To set you off on your new adventure at the University, we asked our alumni what advice they would give to new students beginning their Bangor journey. And, apart from most of them wistfully saying how they wished they were about to do it all over again, here are some of the gems of advice our alumni offered:
Welcome tips from Bangor graduates
“Buy a pair of comfortable boots or shoes, you’ll be walking up hill a lot! Also, set a budget to spend each month or you’ll be eating more pasta than you want to!” Frankie O’Dowd (Criminology, 2002)
“Buy a waterproof coat. Not a flimsy pac-a-mac, a proper waterproof that covers your bum and the tops of your thighs. Because sitting through lectures absolutely sopping wet is not ideal!” Amy Slater-Bell (Medieval and Early Modern History, 2007)
“Go to the extra-curricular activities and seminars in your department” Amanda Robinson (Heritage, Archaeology and History, 2006)
“Don’t be scared to join societies. There’s something for everyone and you may find something new you like, and you’ll make friends whilst doing so.” Liam Simmons (French and Spanish, 2019)
"The Menai straits, Snowdonia etc are a majesty of beauty. Trust me, you’ll miss seeing them in the future. Treasure your chance to be amongst them.” Marty Drury (English with Theatre Studies, 2003)
“Honestly... Take full advantage of any free Welsh language courses on offer. after graduation you may end up working in Wales and the ability to speak Welsh is a HUGE advantage.” Sam Edwards
“Always allow extra, extra time in order to get to your lecture on time. Even if it’s only 10 minutes from room to hall, allow 30 minutes ‘cos if you make friends (and you will), you’ll invariably meet some of them on the way. Chat for a few minutes, resume your journey, meet someone else, chat for a few minutes and before you realise it, that 10 minute journey has become 25 minutes and no lecturer likes anyone coming in late!” John Frederick Moore (French, 1984)

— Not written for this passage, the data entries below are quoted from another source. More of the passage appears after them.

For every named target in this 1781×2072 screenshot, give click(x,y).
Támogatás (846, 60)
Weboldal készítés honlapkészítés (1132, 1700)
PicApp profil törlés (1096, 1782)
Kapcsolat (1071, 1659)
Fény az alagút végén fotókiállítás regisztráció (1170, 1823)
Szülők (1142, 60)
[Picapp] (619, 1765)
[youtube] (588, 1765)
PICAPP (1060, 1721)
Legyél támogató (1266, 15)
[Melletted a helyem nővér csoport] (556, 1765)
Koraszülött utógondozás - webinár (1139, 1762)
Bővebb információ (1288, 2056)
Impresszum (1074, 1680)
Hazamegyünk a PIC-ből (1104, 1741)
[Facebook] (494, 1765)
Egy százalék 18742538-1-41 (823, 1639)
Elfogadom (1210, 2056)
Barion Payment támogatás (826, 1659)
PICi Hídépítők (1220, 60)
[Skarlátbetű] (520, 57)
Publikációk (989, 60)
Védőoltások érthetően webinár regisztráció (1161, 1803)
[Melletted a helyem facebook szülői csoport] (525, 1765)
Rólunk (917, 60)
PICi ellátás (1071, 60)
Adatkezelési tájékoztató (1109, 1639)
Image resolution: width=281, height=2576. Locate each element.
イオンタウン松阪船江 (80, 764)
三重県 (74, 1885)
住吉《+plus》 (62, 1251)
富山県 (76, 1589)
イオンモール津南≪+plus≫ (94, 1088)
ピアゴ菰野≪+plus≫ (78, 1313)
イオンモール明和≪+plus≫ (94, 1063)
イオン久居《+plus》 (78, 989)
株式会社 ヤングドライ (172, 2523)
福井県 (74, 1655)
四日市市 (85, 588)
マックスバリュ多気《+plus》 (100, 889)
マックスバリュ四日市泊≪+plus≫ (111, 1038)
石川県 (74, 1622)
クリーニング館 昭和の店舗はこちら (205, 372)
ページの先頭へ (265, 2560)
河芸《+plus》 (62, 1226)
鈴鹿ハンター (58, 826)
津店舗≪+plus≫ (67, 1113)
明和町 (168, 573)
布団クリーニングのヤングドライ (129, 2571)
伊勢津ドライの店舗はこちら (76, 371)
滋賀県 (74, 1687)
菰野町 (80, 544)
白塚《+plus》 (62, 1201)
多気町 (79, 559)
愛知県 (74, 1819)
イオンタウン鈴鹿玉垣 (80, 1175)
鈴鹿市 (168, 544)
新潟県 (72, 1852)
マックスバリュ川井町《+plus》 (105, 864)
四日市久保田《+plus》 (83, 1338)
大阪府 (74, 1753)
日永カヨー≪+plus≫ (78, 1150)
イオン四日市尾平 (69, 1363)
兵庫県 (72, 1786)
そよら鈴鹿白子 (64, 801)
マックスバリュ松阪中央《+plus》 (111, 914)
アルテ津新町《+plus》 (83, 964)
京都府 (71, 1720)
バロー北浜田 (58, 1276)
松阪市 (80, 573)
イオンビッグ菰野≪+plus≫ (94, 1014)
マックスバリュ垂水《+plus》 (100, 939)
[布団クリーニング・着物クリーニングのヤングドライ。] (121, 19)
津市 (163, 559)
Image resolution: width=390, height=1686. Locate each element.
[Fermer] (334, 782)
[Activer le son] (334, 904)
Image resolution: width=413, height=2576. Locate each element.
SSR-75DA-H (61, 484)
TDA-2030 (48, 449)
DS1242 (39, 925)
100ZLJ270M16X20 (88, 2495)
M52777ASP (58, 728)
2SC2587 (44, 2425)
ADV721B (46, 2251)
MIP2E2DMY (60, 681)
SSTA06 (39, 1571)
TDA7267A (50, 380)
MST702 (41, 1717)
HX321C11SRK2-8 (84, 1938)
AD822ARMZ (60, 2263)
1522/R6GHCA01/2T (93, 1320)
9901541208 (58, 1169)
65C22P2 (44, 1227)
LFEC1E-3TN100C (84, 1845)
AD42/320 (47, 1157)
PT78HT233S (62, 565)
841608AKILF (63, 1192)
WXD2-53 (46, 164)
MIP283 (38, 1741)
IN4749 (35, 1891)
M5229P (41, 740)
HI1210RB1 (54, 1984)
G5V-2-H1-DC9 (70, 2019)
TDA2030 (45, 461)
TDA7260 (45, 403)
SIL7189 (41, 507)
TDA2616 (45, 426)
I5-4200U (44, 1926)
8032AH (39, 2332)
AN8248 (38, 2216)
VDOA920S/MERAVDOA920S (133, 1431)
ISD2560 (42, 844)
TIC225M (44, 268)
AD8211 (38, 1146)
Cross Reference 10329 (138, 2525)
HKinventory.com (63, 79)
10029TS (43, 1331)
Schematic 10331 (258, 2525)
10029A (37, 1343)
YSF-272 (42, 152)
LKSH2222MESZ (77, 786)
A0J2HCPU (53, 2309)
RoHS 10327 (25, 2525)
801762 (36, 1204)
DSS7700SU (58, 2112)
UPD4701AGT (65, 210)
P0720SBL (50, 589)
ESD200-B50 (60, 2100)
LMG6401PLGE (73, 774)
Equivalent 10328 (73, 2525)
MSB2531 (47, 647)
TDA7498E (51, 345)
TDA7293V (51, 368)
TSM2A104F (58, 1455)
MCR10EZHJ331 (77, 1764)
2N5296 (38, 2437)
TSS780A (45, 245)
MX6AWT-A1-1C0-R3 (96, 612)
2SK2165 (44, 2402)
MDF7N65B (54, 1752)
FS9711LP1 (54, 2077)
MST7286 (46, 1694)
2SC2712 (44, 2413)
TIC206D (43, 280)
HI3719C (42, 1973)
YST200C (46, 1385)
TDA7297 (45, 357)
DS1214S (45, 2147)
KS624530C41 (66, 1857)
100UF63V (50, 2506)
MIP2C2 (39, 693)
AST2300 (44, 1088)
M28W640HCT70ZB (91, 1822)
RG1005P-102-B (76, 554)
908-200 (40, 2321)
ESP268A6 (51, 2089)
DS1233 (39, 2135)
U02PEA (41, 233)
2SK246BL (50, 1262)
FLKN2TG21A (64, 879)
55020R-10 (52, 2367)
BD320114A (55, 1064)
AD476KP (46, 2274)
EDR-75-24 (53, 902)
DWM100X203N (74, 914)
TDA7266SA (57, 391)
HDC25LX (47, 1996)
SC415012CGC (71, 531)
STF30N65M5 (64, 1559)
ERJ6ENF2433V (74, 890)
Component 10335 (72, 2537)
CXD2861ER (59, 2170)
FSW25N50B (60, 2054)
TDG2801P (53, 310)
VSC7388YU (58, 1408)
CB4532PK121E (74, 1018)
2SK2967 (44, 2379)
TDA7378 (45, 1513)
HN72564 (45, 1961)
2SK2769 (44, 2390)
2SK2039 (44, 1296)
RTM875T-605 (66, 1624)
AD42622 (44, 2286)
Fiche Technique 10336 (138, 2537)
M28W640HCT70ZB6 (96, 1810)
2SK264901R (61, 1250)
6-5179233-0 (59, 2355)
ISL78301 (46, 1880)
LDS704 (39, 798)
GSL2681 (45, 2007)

“If you are out of your depth with your course work, reach out and ask for help. Societies and Clubs are a fantastic diversion but don’t use them to hide from your course work.” Sarah Lloyd
“Keep an open mind and be kind to everyone” Elizabeth Bearman (Applied Linguistics, 1983)
“Make sure you join societies/clubs, its where a lot of your personal development and employability skills happen.” Joe Butler (Bangor student then staff, 2005-2017)
“Invest in a wok and learn how to cook stir fry. In your friendship group / halls etc take it in turns to cook for each other if people are willing (it’s cheaper than everyone cooking individually!)” Aljo Gibbs Jones (Theology, 2003)
The University’s Development and Alumni Relations team, work to stay connected with our former students after graduation.
You’ll hear from us from time to time during your studies as we involve alumni of the University in your student experience through career talks, subject-specific lectures and events. Along the way, we’ll help you make some great connections within our alumni network to give you a boost after gaining your degree.
We’re sure you’re excited to be starting on this new adventure. Bangor University will shape you -you’ll learn a lot about yourself and make friends for life. Make the most of every day!